From: Stephen Robert Norris <srn(at)commsecure(dot)com(dot)au>
To: Tom Lane <tgl(at)sss(dot)pgh(dot)pa(dot)us>
Cc: pgsql-general(at)postgresql(dot)org
Subject: Re: How to cripple a postgres server
Date: 2002-05-28 23:27:19
Message-ID: 1022628439.25604.2.camel@chinstrap
Views: Raw Message | Whole Thread | Download mbox | Resend email
Thread:
Lists: pgsql-general

On Wed, 2002-05-29 at 09:08, Tom Lane wrote:
> Stephen Robert Norris <srn(at)commsecure(dot)com(dot)au> writes:
> > I've already strace'ed the idle backend, and I can see the SIGUSR2 being
> > delivered just before everything goes bad.
>
> >> Yes, but what happens after that?
>
> > The strace stops until I manually kill the connecting process - the
> > machine stops in general until then (vmstat 1 stops producing output,
> > shells stop responding ...).
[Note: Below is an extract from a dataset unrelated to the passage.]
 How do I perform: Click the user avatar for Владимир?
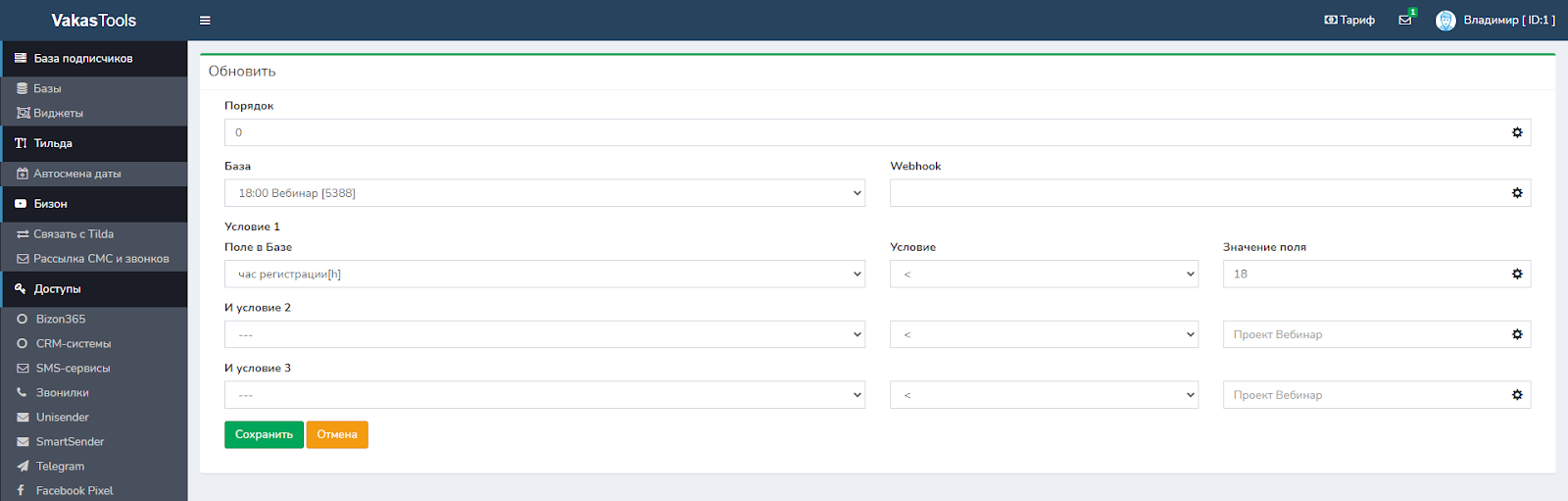(x=1446, y=21)
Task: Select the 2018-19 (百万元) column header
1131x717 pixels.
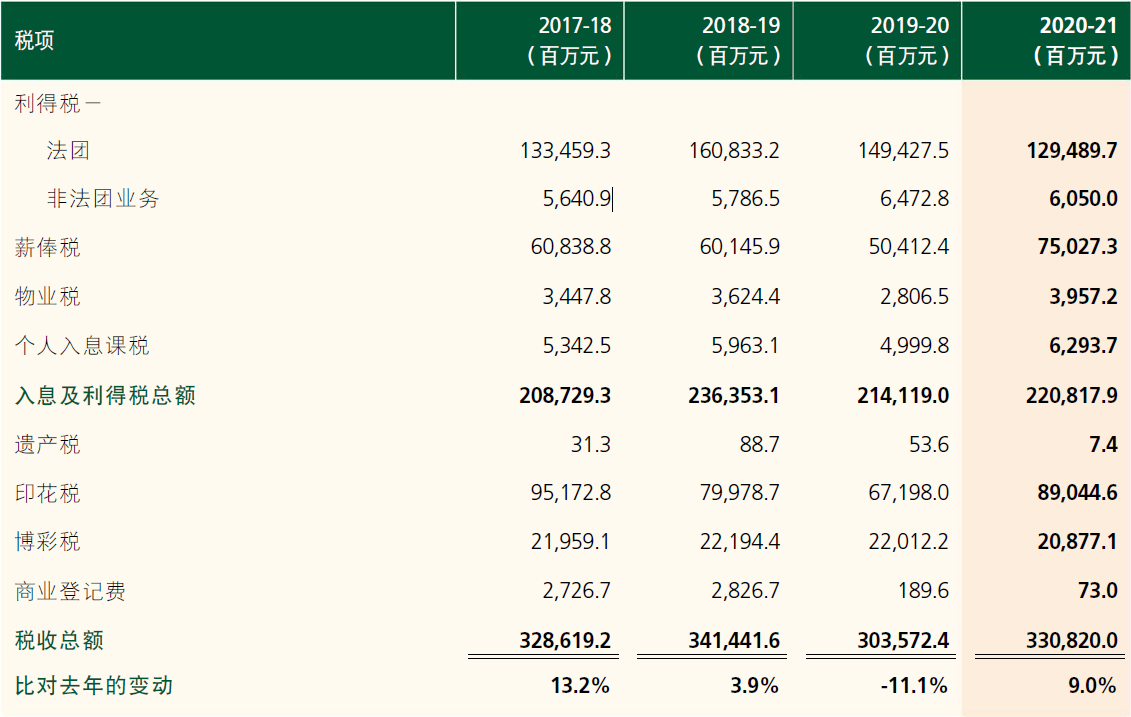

So who knows what happens :(
>
> Hmm, I hadn't quite understood that you were complaining of a
> system-wide lockup and not just Postgres getting wedged. I think the
> chances are very good that this *is* a kernel bug. In any case, no
> self-respecting kernel hacker would be happy with the notion that
> a completely unprivileged user program can lock up the whole machine.
> So even if Postgres has got a problem, the kernel is clearly failing
> to defend itself adequately.
>
> Are you able to reproduce the problem with fewer than 800 backends?
> How about if you try it on a smaller machine?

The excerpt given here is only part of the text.